On Friday, police said the number of drivers pulled over while being impaired on drugs has almost tripled since this time last year. So far, 55 people have been pulled over in 2016 compared to 19 at this time last year.

Stibbe told CityNews there is no technology available right now to screen people who are driving while high. Officers are using the “drug recognition observation” method to screen drivers.

Related stories:

Impaired driving by drug charges up 150 per cent in Toronto: police

Failure to properly maintain breathalyzers helping people beat impaired convictions: MADD

Following is a Q & A with the Ministry of Transportation about the drug-impaired driving legislation:

How does the legislation work?

The Making Ontario’s Roads Safer Act, 2015, passed last June with all party support. This legislation, and its supporting regulations, extend existing alcohol impaired driving sanctions to suspected drug impaired drivers. The new changes are as follows:

  • (At road side) Based on the results of a Standardized Field Sobriety Test: Escalating short-term driver’s licence suspensions of 3, 7, and 30 days;
  • Based on a Drug Recognition Expert’s (DRE) evaluation: A long-term driver’s licence suspension of 90 days could be applied based on additional testing by a police officer, a 7-day vehicle impoundment would also apply;
  • Mandatory remedial education, treatment and/or monitoring for repeat occurrences of any administrative suspensions related to drug and/or alcohol impaired driving.

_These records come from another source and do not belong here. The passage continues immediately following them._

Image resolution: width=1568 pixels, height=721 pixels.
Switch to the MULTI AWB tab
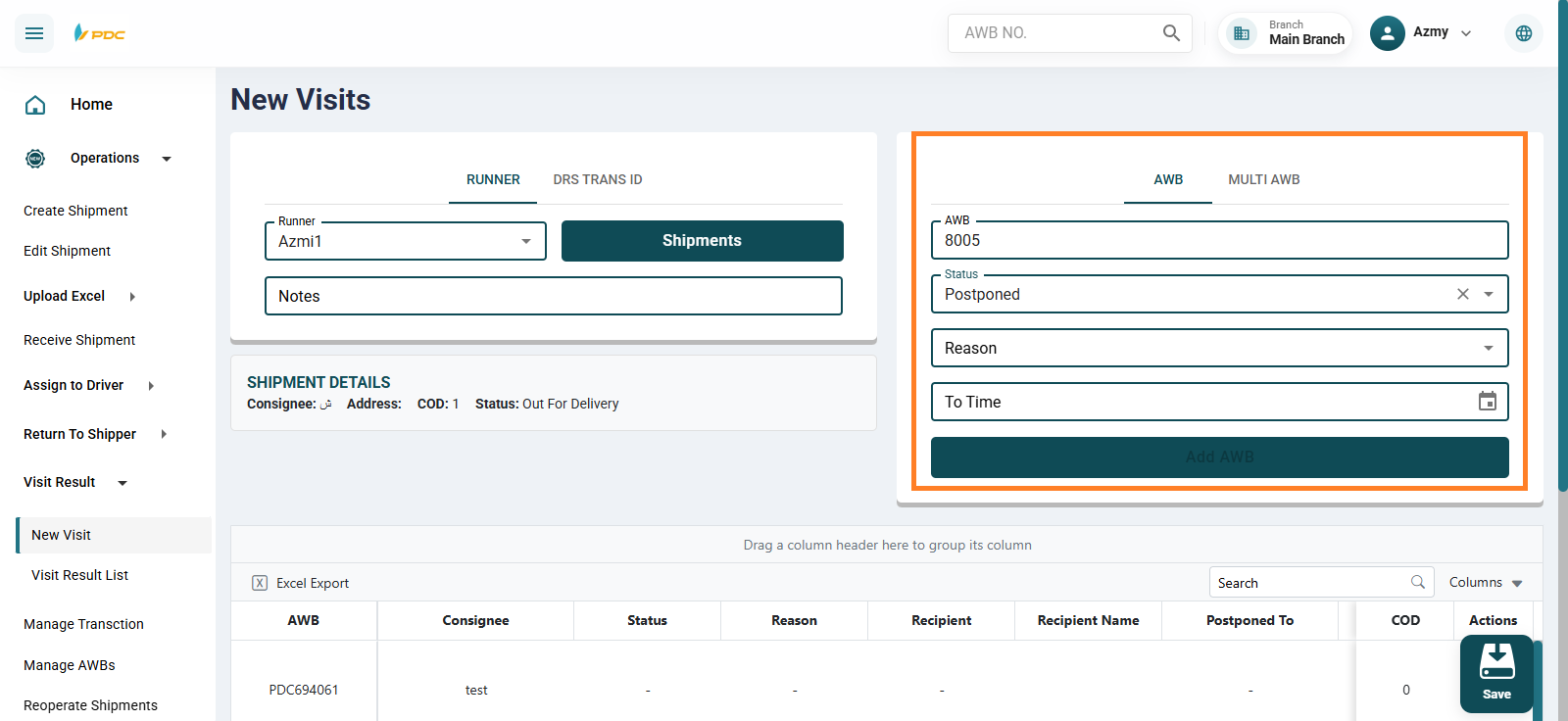click(x=1263, y=179)
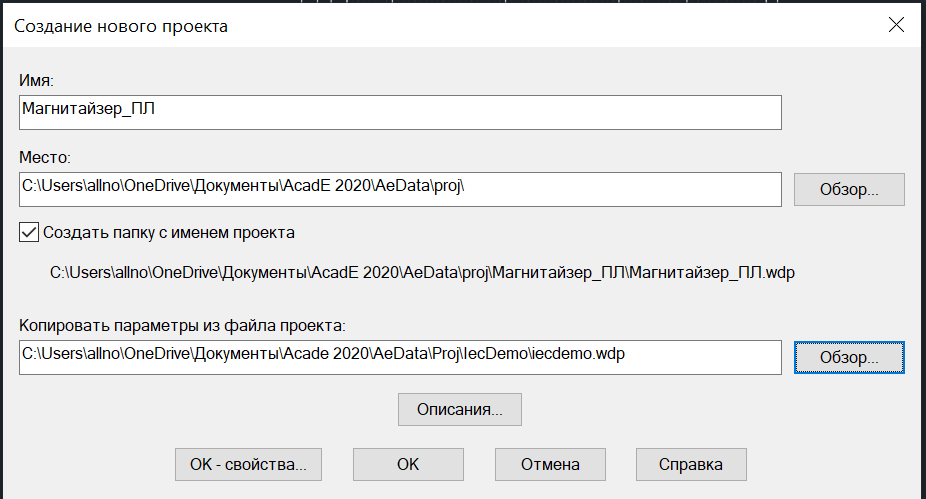The height and width of the screenshot is (499, 926).
Task: Click the Создание нового проекта title bar
Action: tap(443, 25)
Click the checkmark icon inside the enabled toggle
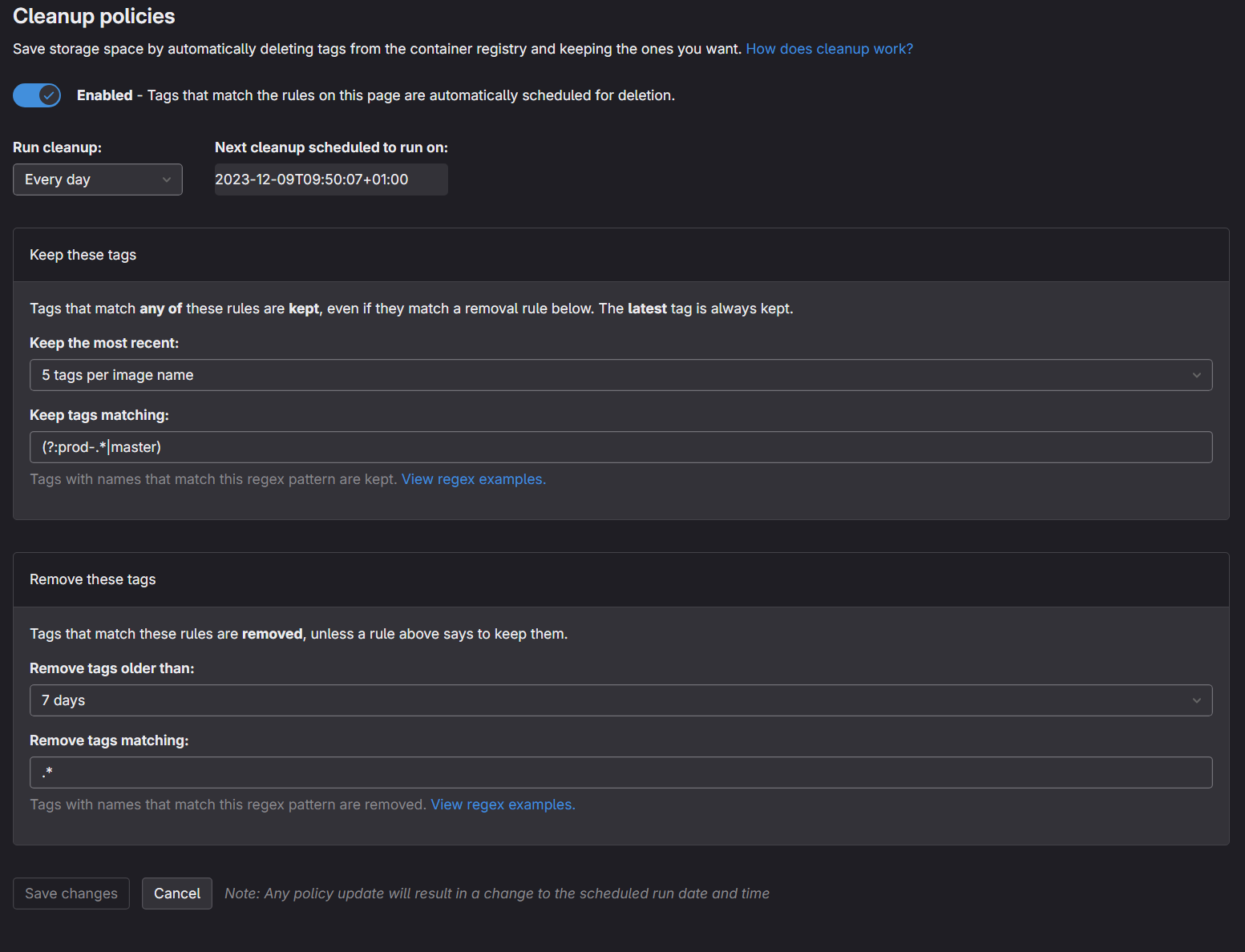Image resolution: width=1245 pixels, height=952 pixels. (x=49, y=95)
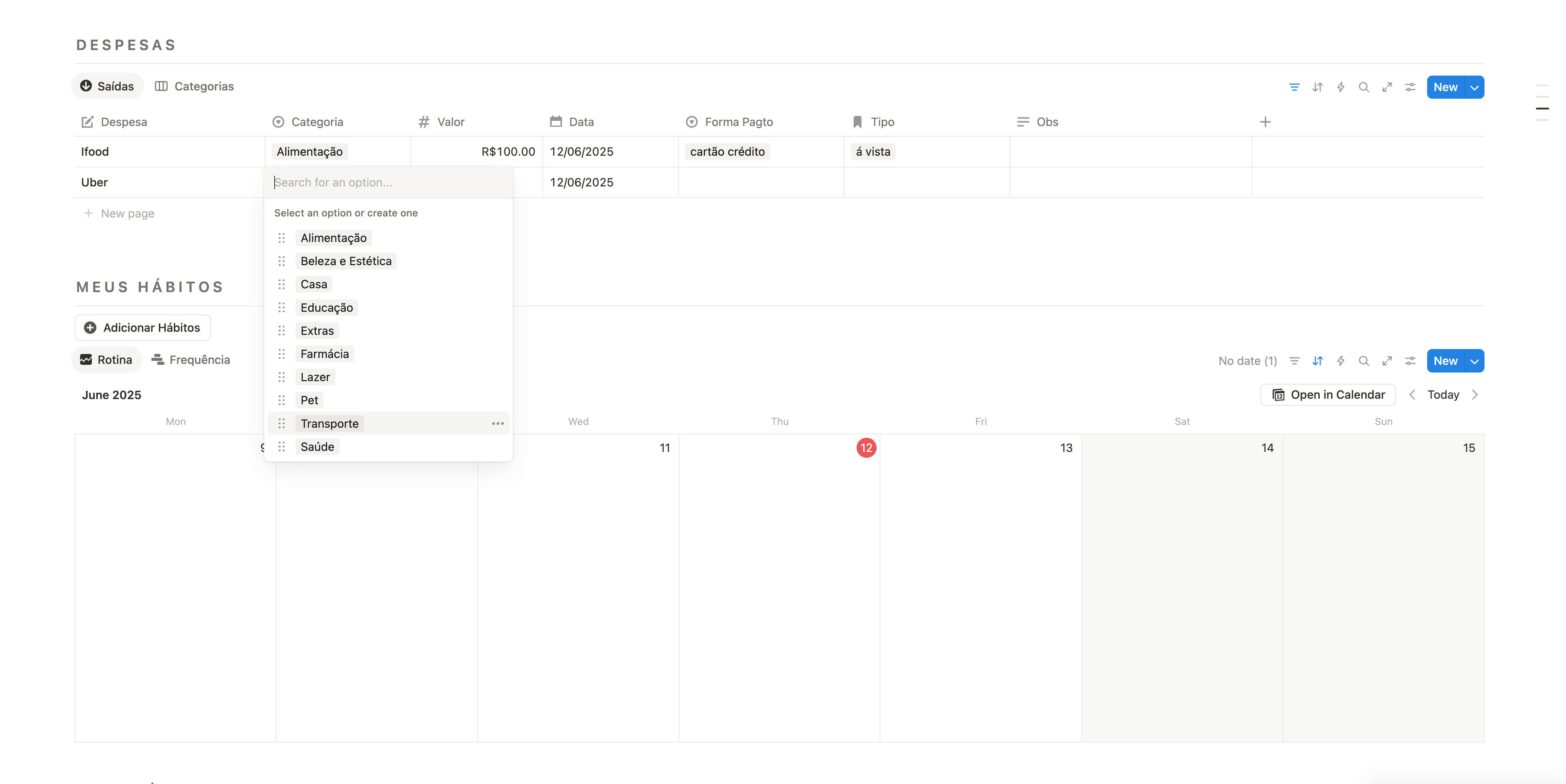Add a new property column with plus icon

point(1265,122)
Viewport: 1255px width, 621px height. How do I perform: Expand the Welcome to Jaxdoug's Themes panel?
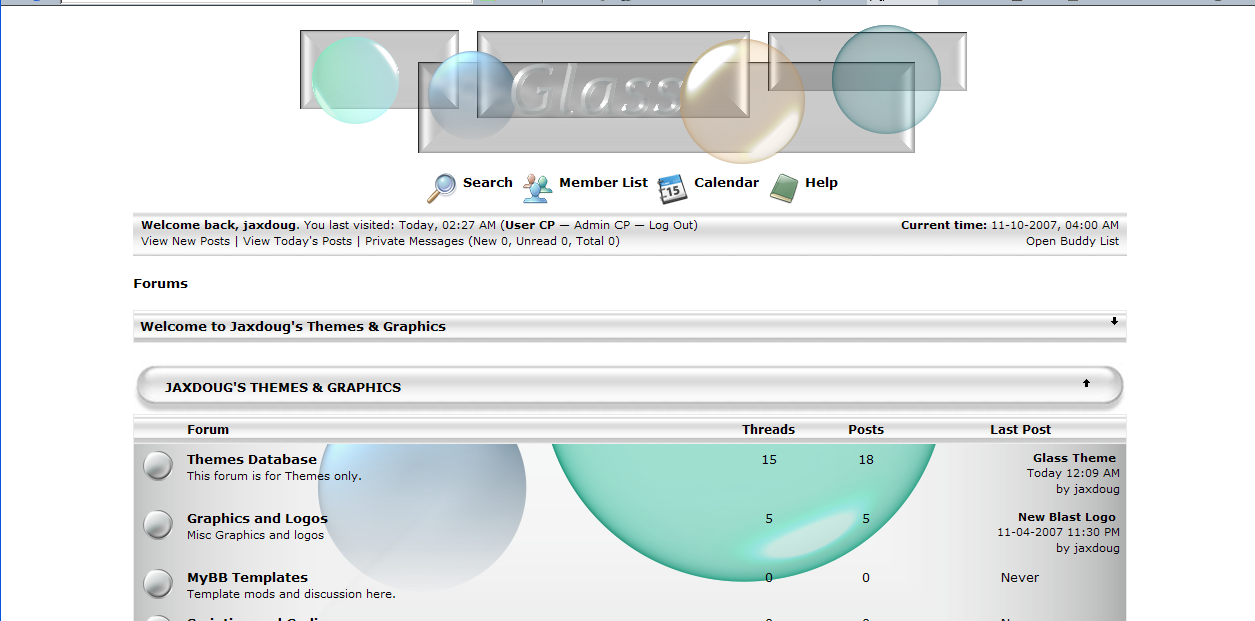1114,321
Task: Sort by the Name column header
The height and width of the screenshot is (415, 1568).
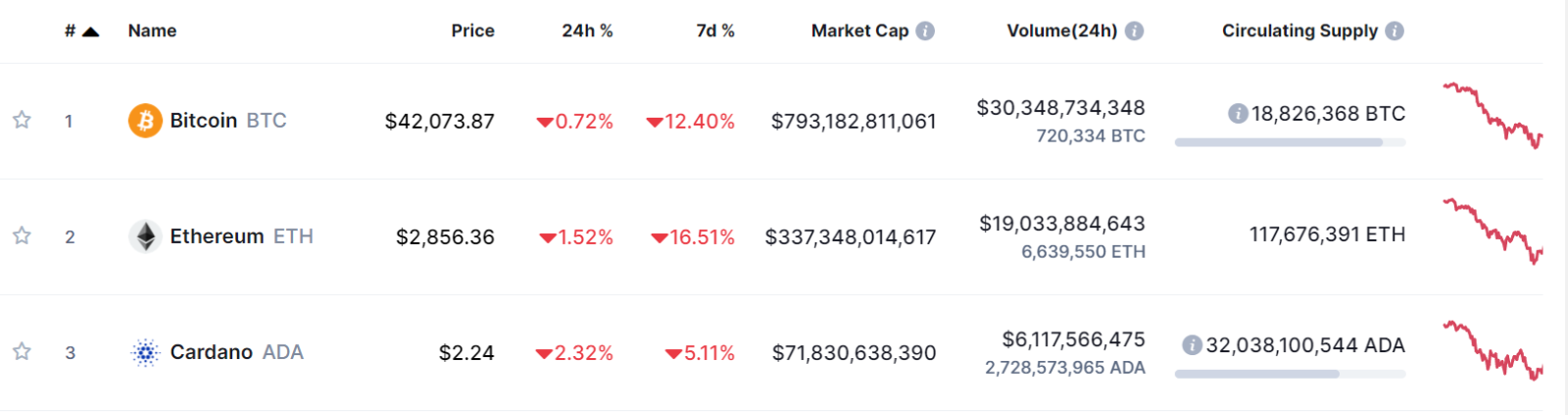Action: (x=152, y=30)
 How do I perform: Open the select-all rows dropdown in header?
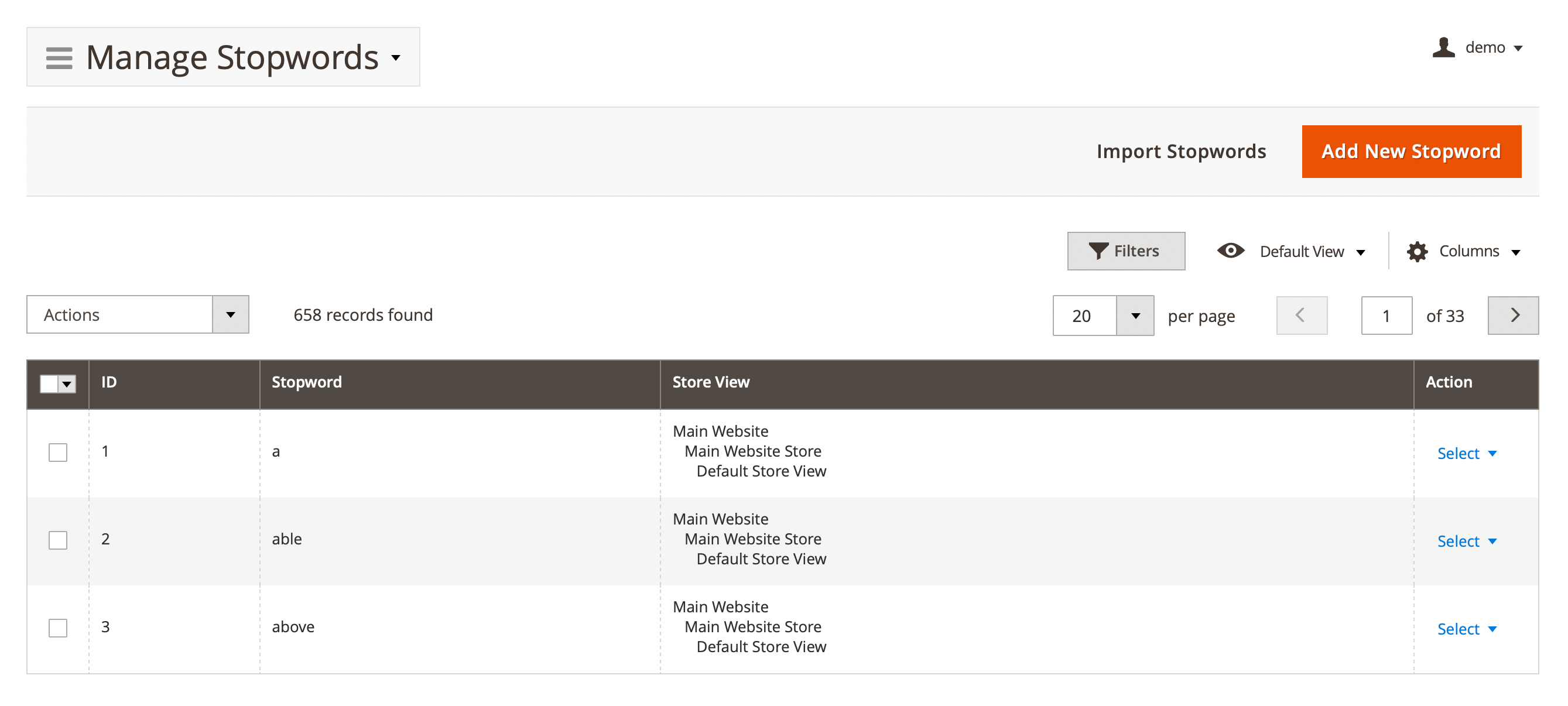point(67,384)
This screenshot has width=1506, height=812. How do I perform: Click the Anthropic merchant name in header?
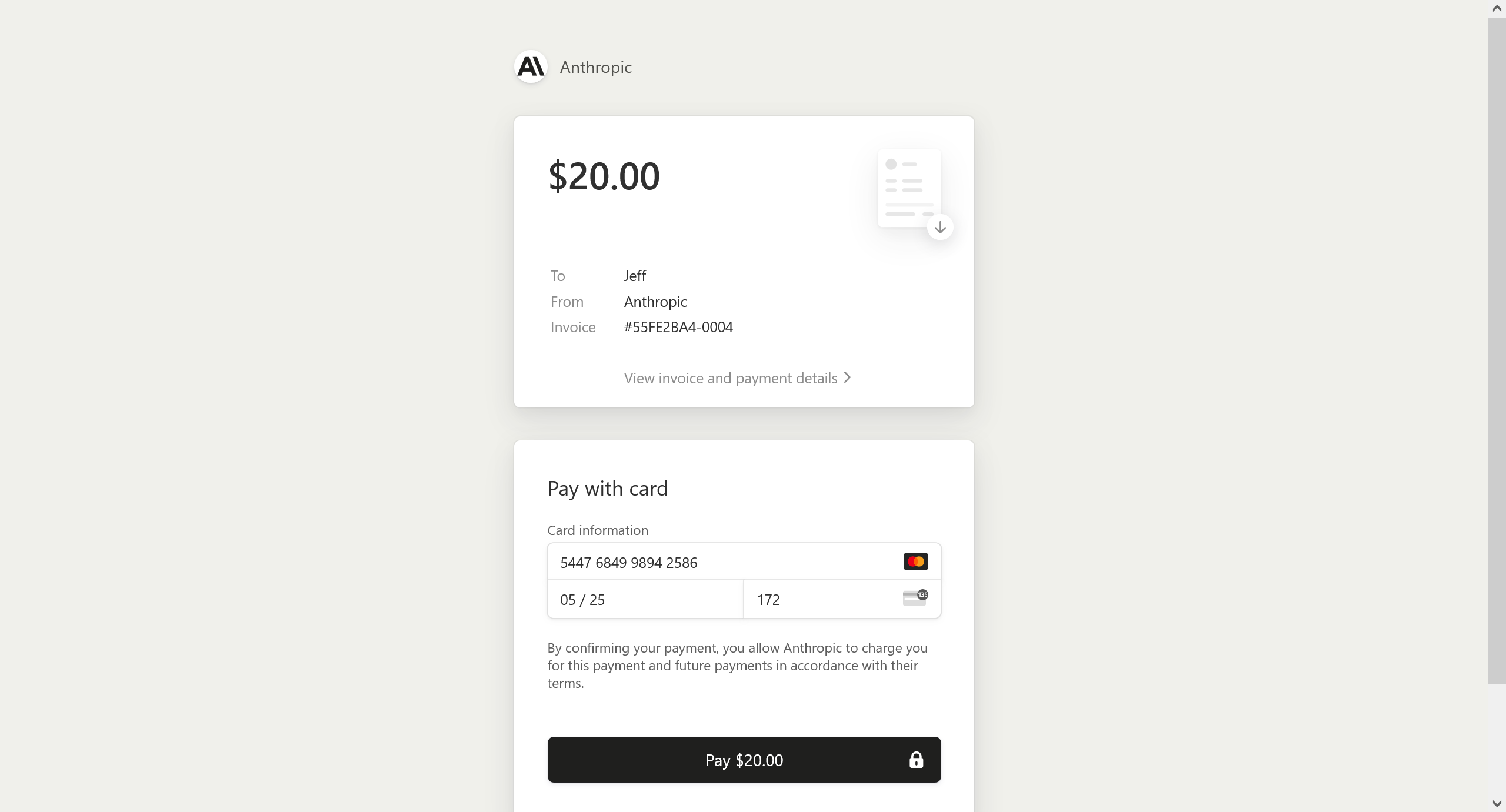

These measures will be implemented on October 2, 2016.

What are the current penalties for drug-impaired driving and how will those change come October 2nd?

In Canada, both the federal and provincial governments have authority over the issue of impaired driving. Accordingly, there are both Criminal Code and Ontario Highway Traffic Act (HTA) consequences for impaired driving.

From a provincial perspective, Ontario has introduced smart laws and increased penalties to help fight drinking and driving to make our roads even safer. However, currently under the Highway Traffic Act, police cannot immediately remove drivers from the road who they reasonably believe are impaired by drugs. The amendments made through the Making Ontario’s Roads Safer Act, 2015, will address this gap.

The following alcohol impaired driving sanctions outlined above will be applied to suspected drug impaired drivers as of October 2nd.

What systems will be used to assess drivers’ level of drug impairment?

The Standard Field Sobriety Test (SFST) and the Drug Recognition Expert’s evaluation will be used to administer the new sanctions. These tests are in the Criminal Code and are used in criminal impaired driving investigations.

The SFST is a physical co-ordination test prescribed to test for the presence of alcohol and/or drugs in drivers of motor vehicles. The SFST employed by Ontario police services consist of three tests: the Horizontal Gaze Nystagmus (an examination of eye movements), One-Leg Stand and Walk-and-Turn.

The evaluation of a suspected drug impaired driver is conducted by an evaluator who is accredited by the International Association of Chiefs of Police, through the RCMP. The Drug Recognition Expert (DRE) uses a 12-step procedure in performing the evaluation. Any police officer in Ontario trained in SFST and/or DRE may administer the new sanctions.